• **Aim of the exercise**
Please revise the items from the line that contains "Viewport: 601px width, 411px" through the line that contains "Action: pyautogui.click(x=222, y=62)", changing "radio button" to "option button" and keeping everything else unchanged. Return only those lines, and leave out the pictures.

• **Information given**
§

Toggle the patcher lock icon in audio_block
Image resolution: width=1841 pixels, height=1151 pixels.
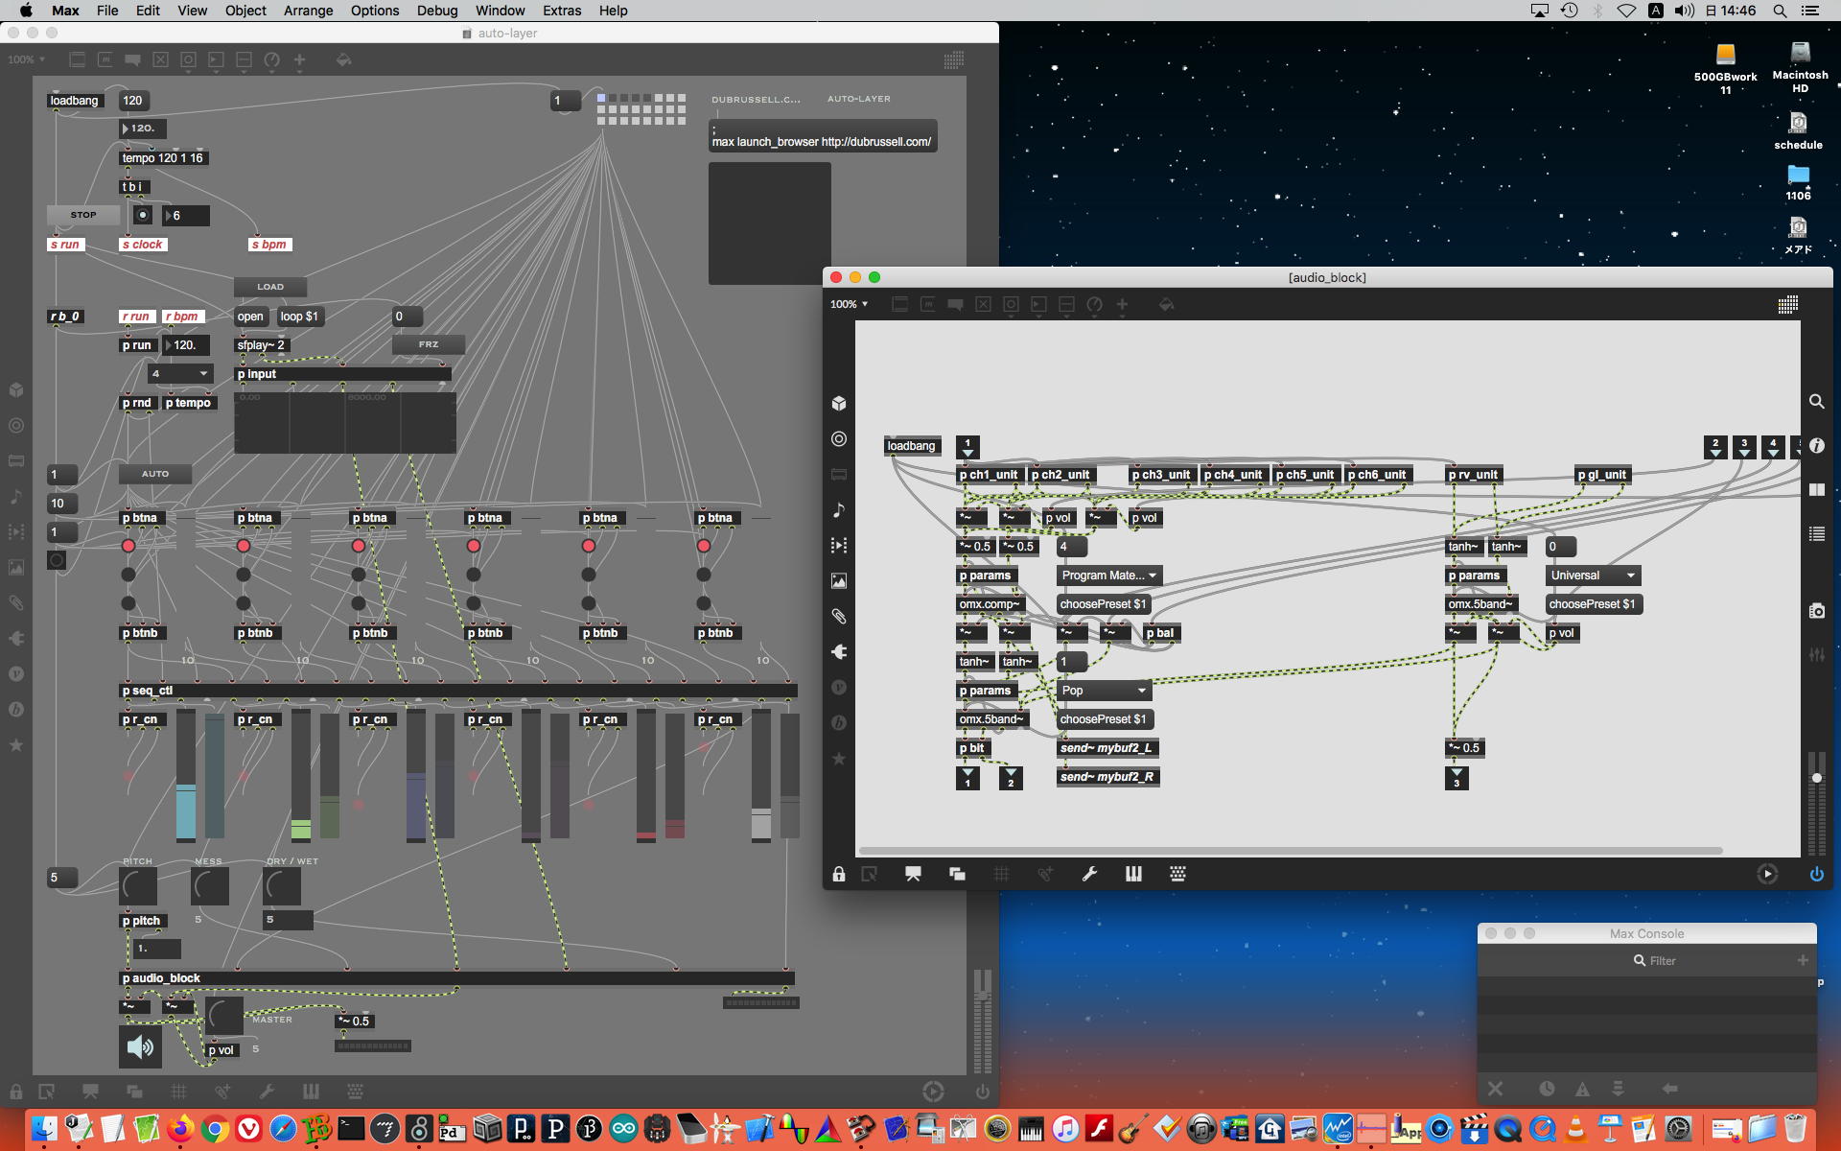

§

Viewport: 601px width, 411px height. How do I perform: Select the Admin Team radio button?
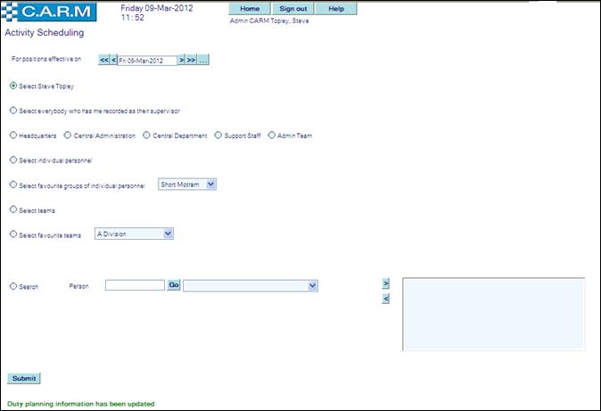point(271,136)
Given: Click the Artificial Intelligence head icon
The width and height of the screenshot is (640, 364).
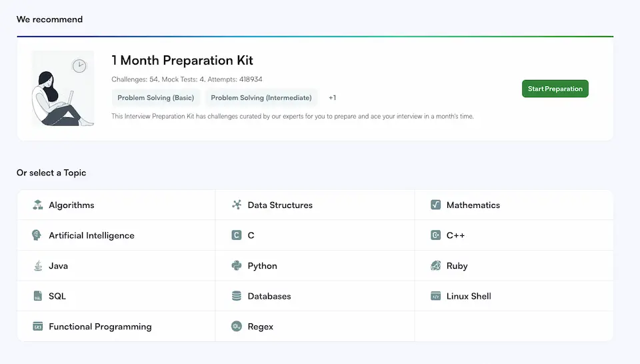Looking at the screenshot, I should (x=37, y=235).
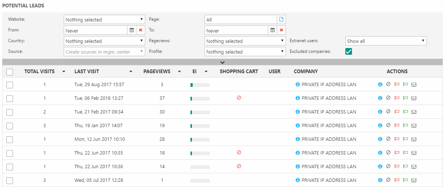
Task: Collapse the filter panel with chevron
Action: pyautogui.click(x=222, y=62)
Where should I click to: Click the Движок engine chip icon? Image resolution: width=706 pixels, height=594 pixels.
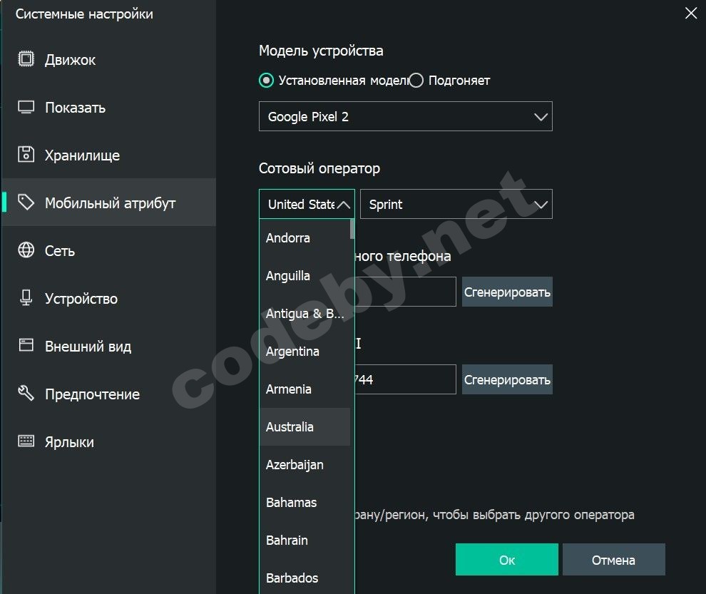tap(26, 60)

§

• **Output**
Viewport: 601px width, 411px height. How do I perform: Select the Admin Team option button?
point(271,136)
Given: Click the Artificial Intelligence head icon
The width and height of the screenshot is (640, 364).
Looking at the screenshot, I should (x=37, y=235).
Task: Collapse the filter panel with chevron
Action: pyautogui.click(x=222, y=62)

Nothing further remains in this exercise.